At first glance the two don’t have much in common. Peter Arbenz, Professor of Computer Science at the Institute for Computational Science, solves a linear equation system with 1.2 billion unknowns using the supercomputer at the CSCS (Swiss National Supercomputing Centre) in Manno. Ralph Müller, Professor at the Institute for Biomechanics, is researching bone atrophy, osteoporosis, using computer-assisted tomography. (1),(2) But what brings the two partners, dissimilar at first glance, together in a project?

Interesting calculation, important application

„“There are two sides to the project,” says Arbenz. For him, the computer scientist, it is an “interesting calculation”, while for the bone researcher Ralph Müller it is an “important application” in the context of osteoporosis. The sums add up for both of them. Müller’s laboratory produces high-resolution computer tomography images of bones that depict, among other things, the fine trabecular structures. (3) From these it is possible to deduce how far the bone mass has already decreased because of osteoporosis. However, in a second step the biomedical scientists also want to find out how strong the bones are and the maximum load under which they break. The computer scientist Peter Arbenz calculates these values. High-resolution CAT (computer tomography) images are the raw materials for such calculations.

Bone structure converted into voxels

The three-dimensional images of the bone structures are converted in the computer into millions of identical cubes known as voxels. Each voxel has eight corners than can each be displaced in three directions. The displacements occur when pressure is applied to the bone in the simulation. Using the displacements at the corners of the voxels it is possible to calculate in the computer the stresses arising in a bone. However, this leads to a system of linear equations with more than a billion unknowns. The Professor of Computer Science recently succeeded in solving a gigantic system of this kind on the supercomputer at the CSCS in a usable period of time, i.e. in less than ten computing minutes – a world first in osteoporosis research. The keys to success are a suitable simplification of the equation, a good algorithm and a clever pre-conditioner. In addition the data must be arranged skilfully for the parallel computation so the PC needs to exchange as little information as possible. However, the power and above all the memory capacity of 1000 PCs are still necessary to enable this kind of equation system to be solved.

If Arbenz had allowed the complete system matrix to be calculated, this would have needed eight exabytes (ten to the power 18 bytes) of memory, which corresponds approximately to the memory capacity of one billion PCs.

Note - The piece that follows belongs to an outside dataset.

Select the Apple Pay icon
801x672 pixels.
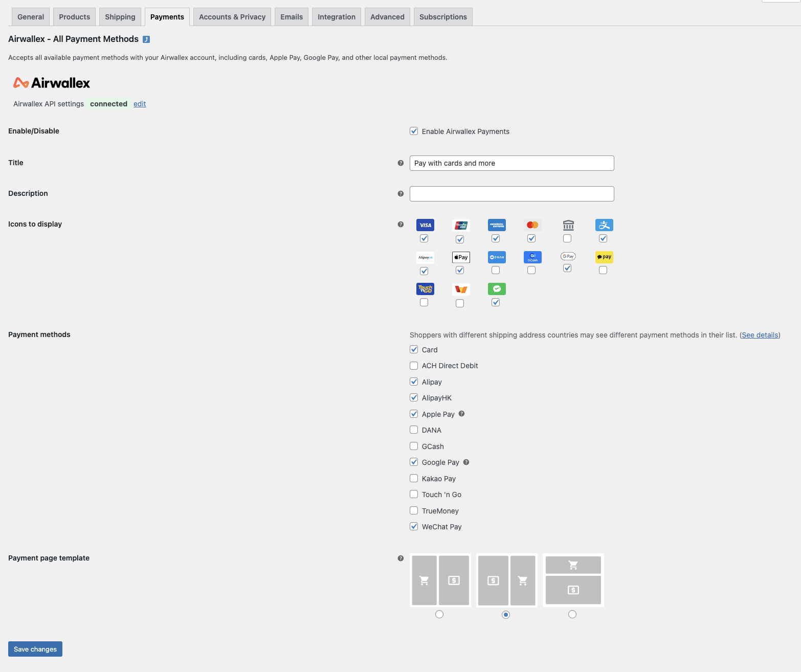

Thousands upon thousands of cubes represent a section from a bone and show the loading by a colour code. (Photo: P. Arbenz / Institute for Computational Science) large

A quantum leap in osteoporosis research

The novel computing method takes the biomechanical engineer Ralph Müller a big step forwards. He says “This has given us a new measure of the strength of bone.” For large bone systems it was previously necessary to perform experimental mechanical tests to reach results of this kind. It was impossible to carry out these tests on patients. The aim is to use the new method in everyday medical work. The idea is that a doctor can make images by using a CAT scan in his surgery, can calculate these on his computer and can discuss them with the patient. As a result the doctor would be able to calculate various scenarios, for example how heavy a shopping bag can be without breaking a patient’s wrist. However, Müller says the calculations could also be used to reveal the progress of treatments.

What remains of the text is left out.